Just an old, tired elephant in a new fluffy skirt. 

They are either upset or playing the Christian church circuit (which I can’t understand why we Baptist pastors allow this game to be played…another post though.)   

Caught! Thank God! 

Before I sound like a church cynic, let me acknowledge that there are many churches reaching people with the Gospel.  Many of these churches are great Arkansas Baptist church plants too.  Forefront has seen 30 people trust in Christ this year for salvation and had 9 people last year.  Currently we average around 60 adults, which if you do the math, you know that we have not abandoned the heart of planting the Gospel.  However, I would say for a portion of this year in planting Forefront, we have gotten caught up in the details of church a little too much. 

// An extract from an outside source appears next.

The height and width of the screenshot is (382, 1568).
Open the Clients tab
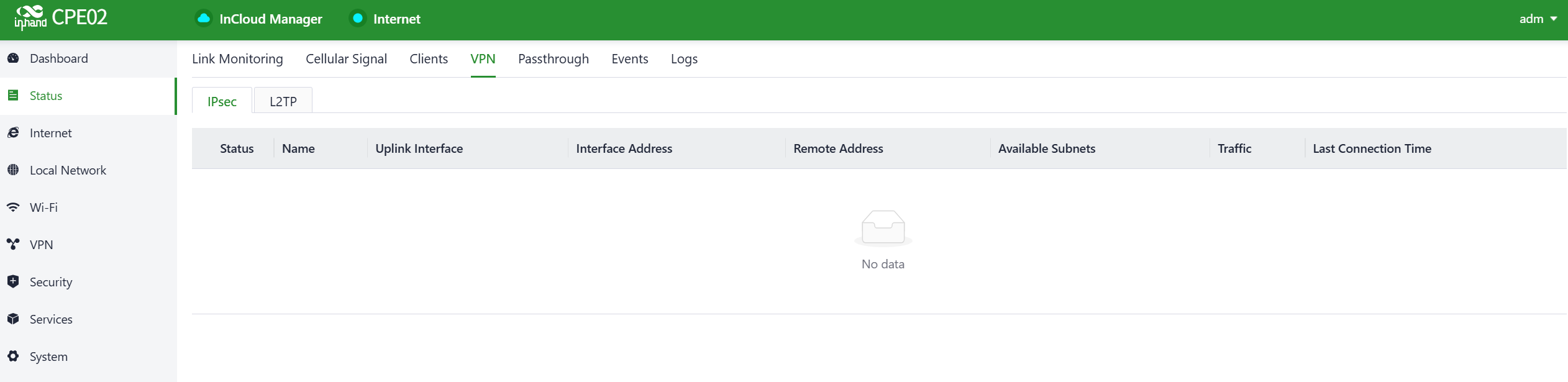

Our leadership and people have wandered from the passion of seeing the Gospel planted and we got caught ourselves planting a church instead.  Already, we have had to repent and recalibrate our focus towards advancing and planting the Gospel. 

People sometimes ask, “Pastor, what is truly the focus of your church today?”  What is even more convicting for me is, what is truly the focus of my life currently?  And what fruit do I have to show that to be true? 

May we all plant the Gospel in our ministries!

Pray for us as we plant Forefront that our focus will stay on reaching the lost and not gathering the saved.

No more old elephants in new fluffy, skirts. It is all too easy to abandon the Gospel and start gathering the saved.  We know the kingdom of God demands us to surrender our spiritual envies and push forward with a God-sized vision.